The newborn obviously thinks Emmett is more of a threat than petite little Alice, practically frothing at the mouth as Emmett approaches him, and grabs at one of the children. It all happens in seconds - the girls scream, there is a crunch of bone and more screaming, the rich scent of fresh blood, another crunch of bone and muscle, and then the newborn's head is half-torn away before Alice can get better leverage and finish the job. The dead child dangles from his grip, bent the wrong way; her sister has her head half caved in, and the mother still chokes on her own blood. It all happens so fast.

He should have stayed with Seth.

He lets Alice handle the rest of them - she's located six of Maria's surviving nine, and after the family, she takes them down swiftly and wordlessly, just a diminutive blur and the sound of tearing metal.

The sweet smoke clings to them as they make their way back to Seth, Alice's head down.

"I thought," she began and just shook her head. And he reached out to squeeze her shoulder.

She thought it would be closure, would feel like an ending or an achievement. That there would be some peace in ending Maria's life's work. Instead, she's just the same, but with blood on her boots and a tear in her jeans. The newborns barely got an opportunity to fight back, to give her the pound of flesh she was looking for.

Seth is waiting for them in the window of the store, a broad grin on his face when he spots them. Back to the motel for the night, now. And then tomorrow…

"So," he says finally. "What now?"


Note

- The number of abandoned towns would be incredible. Like, a big old yikes at that - especially when you consider that the National Guard might have to force people to leave their homes in this situation due to damaged infastructure, lack of resources etc. It would be very traumatic.

- I said it before, but there would have been *so* many Snap-adjacent deaths.

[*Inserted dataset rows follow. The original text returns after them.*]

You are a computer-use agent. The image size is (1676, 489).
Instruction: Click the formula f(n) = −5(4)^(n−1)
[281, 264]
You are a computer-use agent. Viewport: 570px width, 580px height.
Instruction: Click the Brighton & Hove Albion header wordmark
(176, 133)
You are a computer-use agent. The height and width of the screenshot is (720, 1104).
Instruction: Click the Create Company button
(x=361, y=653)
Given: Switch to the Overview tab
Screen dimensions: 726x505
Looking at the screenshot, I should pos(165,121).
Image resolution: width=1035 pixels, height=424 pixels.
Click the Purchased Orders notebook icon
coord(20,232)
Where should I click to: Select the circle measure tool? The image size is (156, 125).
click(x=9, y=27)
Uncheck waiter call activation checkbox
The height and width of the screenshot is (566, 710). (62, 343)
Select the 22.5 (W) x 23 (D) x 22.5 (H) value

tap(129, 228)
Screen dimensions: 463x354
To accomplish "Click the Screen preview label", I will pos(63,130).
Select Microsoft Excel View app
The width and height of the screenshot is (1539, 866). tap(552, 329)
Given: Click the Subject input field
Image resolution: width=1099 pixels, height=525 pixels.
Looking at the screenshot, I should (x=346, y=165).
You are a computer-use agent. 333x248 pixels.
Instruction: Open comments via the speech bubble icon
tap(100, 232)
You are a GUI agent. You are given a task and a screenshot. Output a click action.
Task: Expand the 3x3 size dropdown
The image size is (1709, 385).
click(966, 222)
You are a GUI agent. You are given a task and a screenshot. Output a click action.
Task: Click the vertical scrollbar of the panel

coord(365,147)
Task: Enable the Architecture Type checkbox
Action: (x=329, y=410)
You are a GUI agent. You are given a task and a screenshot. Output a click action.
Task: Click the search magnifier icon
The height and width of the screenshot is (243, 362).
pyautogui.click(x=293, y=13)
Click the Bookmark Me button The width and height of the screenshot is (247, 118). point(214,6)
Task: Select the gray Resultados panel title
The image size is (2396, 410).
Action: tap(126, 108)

Horrible accidents caused by people vanishing. Lives lost in the immediate chaos. It would have been ugly, and I can imagine that there would have been a lot of forgotten bodies from those accidents - especially in rural areas.

- I feel that Rose and Emmett had the most 'human' relationship of all the Cullens, and Emmett's grief very much reflects that. But the only thing that is keeping Emmett from being haunted by Rosalie - like Alice is by Jasper and, to a lesser degree, Bella was by Edward - is his sense of responsibility towards Seth and Alice. This is not intended to imply that Rose and Emmett's bond was lesser.

- I decided not to go into Alice's visit to Carmen and Tanya, because it would have made it disjointed since this is coming from Emmett, but also because it was very much about shared grief. Alice could relate to Carmen's grief at the loss of a mate, where Tanya couldn't, and shares Tanya's grief at the loss of her sisters.

- Poor Alice had to learn that sometimes the thing that you think will fix everything is utterly hollow.